Screenshot grounding data:
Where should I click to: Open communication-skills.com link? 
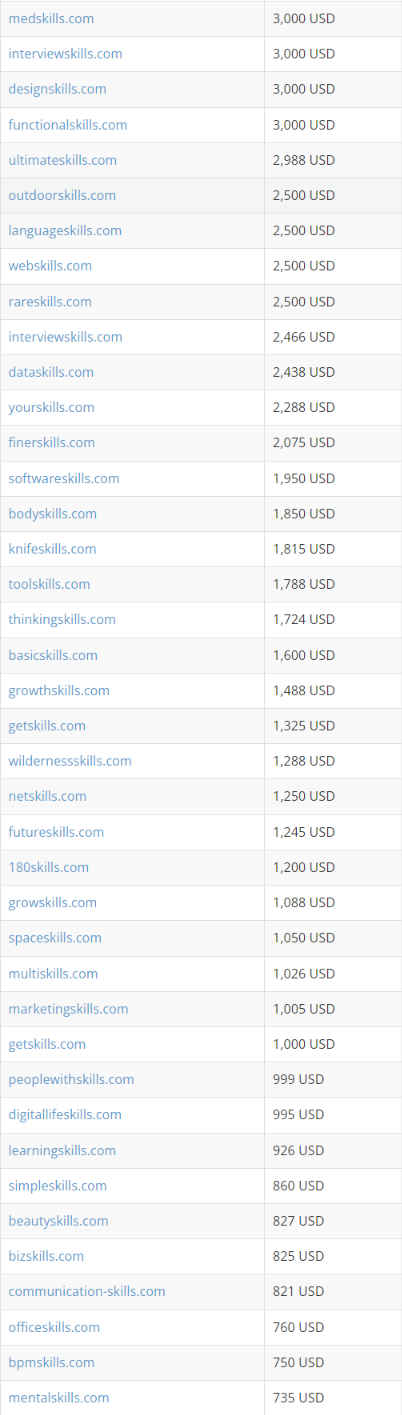pos(87,1291)
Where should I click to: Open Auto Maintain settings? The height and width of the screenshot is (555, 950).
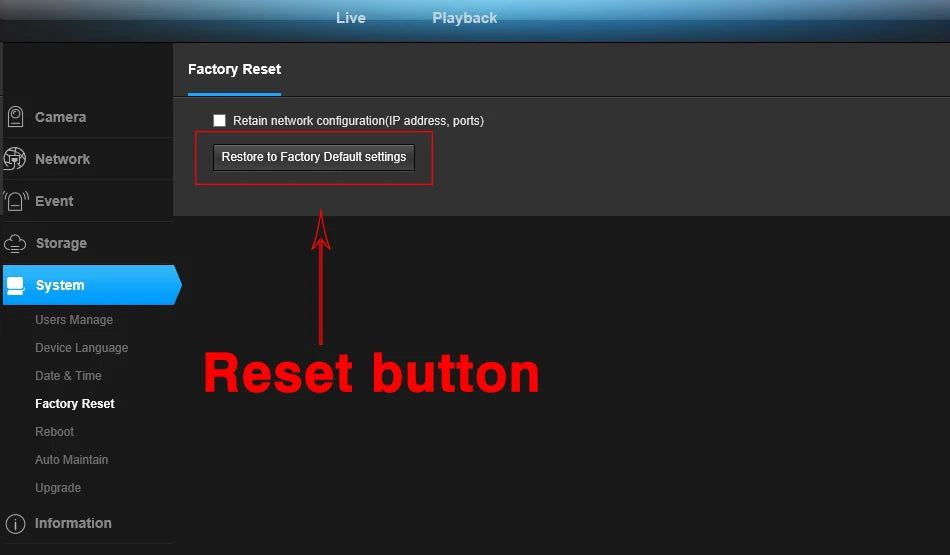[71, 460]
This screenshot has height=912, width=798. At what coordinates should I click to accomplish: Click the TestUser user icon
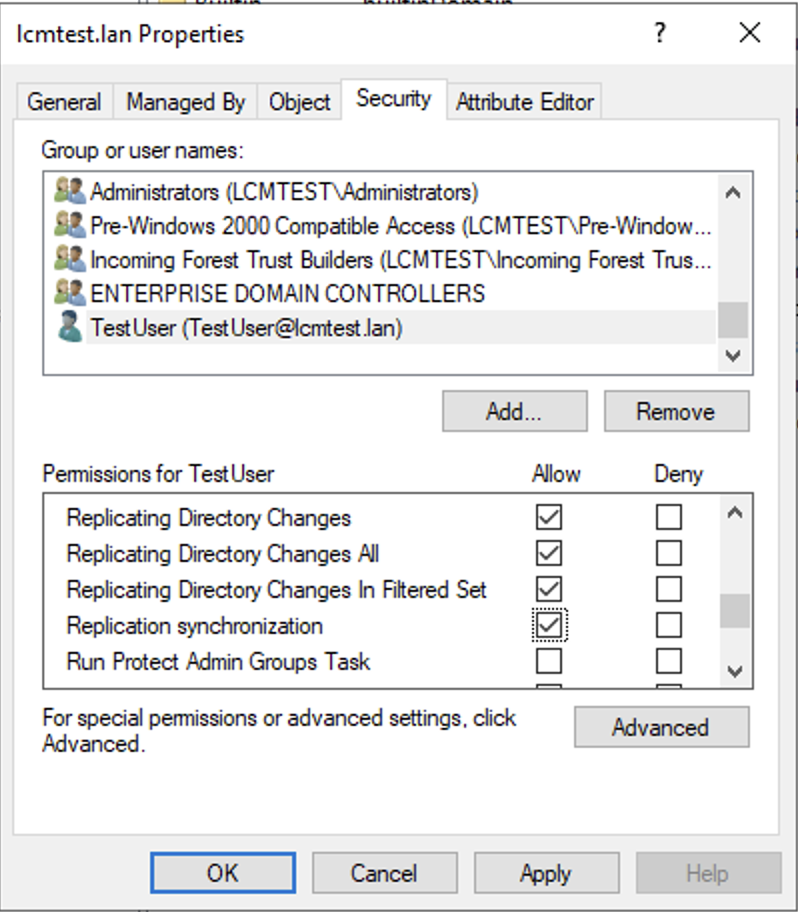(x=70, y=327)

YOUR ASSIGNMENT:
With pictures left out, transcribe each line from the one containing "This screenshot has" through the end of the data, both ends included.

RESULT FOR THIS EXERCISE:
This screenshot has height=912, width=798. At what coordinates should I click to accomplish: Click the TestUser user icon
(x=70, y=327)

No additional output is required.